Task:
The reply must return each line of the data exactly.

—————

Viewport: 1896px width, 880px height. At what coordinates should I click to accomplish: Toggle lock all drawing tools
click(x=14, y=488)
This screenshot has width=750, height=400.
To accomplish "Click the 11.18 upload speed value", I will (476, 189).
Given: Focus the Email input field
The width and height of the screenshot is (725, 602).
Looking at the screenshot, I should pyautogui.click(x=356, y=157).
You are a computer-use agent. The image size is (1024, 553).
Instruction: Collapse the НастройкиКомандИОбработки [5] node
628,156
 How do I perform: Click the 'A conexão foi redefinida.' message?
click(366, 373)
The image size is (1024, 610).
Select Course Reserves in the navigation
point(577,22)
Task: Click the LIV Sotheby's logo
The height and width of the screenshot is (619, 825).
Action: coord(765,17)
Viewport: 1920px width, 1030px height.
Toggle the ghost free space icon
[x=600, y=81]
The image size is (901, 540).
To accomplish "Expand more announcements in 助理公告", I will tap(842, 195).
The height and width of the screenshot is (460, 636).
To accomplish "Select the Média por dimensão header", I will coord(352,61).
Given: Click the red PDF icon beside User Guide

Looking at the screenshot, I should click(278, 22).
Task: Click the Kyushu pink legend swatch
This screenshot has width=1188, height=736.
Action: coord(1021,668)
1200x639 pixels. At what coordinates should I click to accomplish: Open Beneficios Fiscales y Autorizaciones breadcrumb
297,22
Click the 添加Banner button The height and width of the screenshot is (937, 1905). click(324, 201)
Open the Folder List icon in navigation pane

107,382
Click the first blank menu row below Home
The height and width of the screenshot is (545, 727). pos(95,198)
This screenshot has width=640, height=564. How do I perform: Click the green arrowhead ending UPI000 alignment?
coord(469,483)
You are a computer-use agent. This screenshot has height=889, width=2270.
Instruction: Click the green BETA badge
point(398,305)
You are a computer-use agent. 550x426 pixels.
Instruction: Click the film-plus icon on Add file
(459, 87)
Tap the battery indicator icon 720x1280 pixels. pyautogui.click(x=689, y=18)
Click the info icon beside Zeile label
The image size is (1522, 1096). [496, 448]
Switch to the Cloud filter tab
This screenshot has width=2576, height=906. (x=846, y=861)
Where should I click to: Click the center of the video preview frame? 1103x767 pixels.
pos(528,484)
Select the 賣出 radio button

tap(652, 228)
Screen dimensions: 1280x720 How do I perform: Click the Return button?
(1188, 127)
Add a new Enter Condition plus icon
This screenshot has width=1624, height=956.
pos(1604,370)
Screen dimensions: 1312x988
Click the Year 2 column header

—————

Solution:
Viewport: 1896px width, 880px height. At what coordinates should I click to accomplish: Toggle lock all drawing tools
click(x=14, y=488)
This screenshot has width=750, height=400.
To accomplish "Click the 11.18 upload speed value", I will (476, 189).
Given: Focus the Email input field
The width and height of the screenshot is (725, 602).
Looking at the screenshot, I should pyautogui.click(x=356, y=157).
You are a computer-use agent. The image size is (1024, 553).
Instruction: Collapse the НастройкиКомандИОбработки [5] node
628,156
 How do I perform: Click the 'A conexão foi redefinida.' message?
click(366, 373)
The image size is (1024, 610).
Select Course Reserves in the navigation
point(577,22)
Task: Click the LIV Sotheby's logo
The height and width of the screenshot is (619, 825).
Action: coord(765,17)
Viewport: 1920px width, 1030px height.
Toggle the ghost free space icon
[x=600, y=81]
The image size is (901, 540).
To accomplish "Expand more announcements in 助理公告", I will tap(842, 195).
The height and width of the screenshot is (460, 636).
To accomplish "Select the Média por dimensão header", I will coord(352,61).
Given: Click the red PDF icon beside User Guide

Looking at the screenshot, I should click(278, 22).
Task: Click the Kyushu pink legend swatch
This screenshot has width=1188, height=736.
Action: coord(1021,668)
1200x639 pixels. At what coordinates should I click to accomplish: Open Beneficios Fiscales y Autorizaciones breadcrumb
297,22
Click the 添加Banner button The height and width of the screenshot is (937, 1905). click(324, 201)
Open the Folder List icon in navigation pane

107,382
Click the first blank menu row below Home
The height and width of the screenshot is (545, 727). pos(95,198)
This screenshot has width=640, height=564. How do I perform: Click the green arrowhead ending UPI000 alignment?
coord(469,483)
You are a computer-use agent. This screenshot has height=889, width=2270.
Instruction: Click the green BETA badge
point(398,305)
You are a computer-use agent. 550x426 pixels.
Instruction: Click the film-plus icon on Add file
(459, 87)
Tap the battery indicator icon 720x1280 pixels. pyautogui.click(x=689, y=18)
Click the info icon beside Zeile label
The image size is (1522, 1096). [496, 448]
Switch to the Cloud filter tab
This screenshot has width=2576, height=906. (x=846, y=861)
Where should I click to: Click the center of the video preview frame? 1103x767 pixels.
pos(528,484)
Select the 賣出 radio button

tap(652, 228)
Screen dimensions: 1280x720 How do I perform: Click the Return button?
(1188, 127)
Add a new Enter Condition plus icon
This screenshot has width=1624, height=956.
pos(1604,370)
Screen dimensions: 1312x988
Click the Year 2 column header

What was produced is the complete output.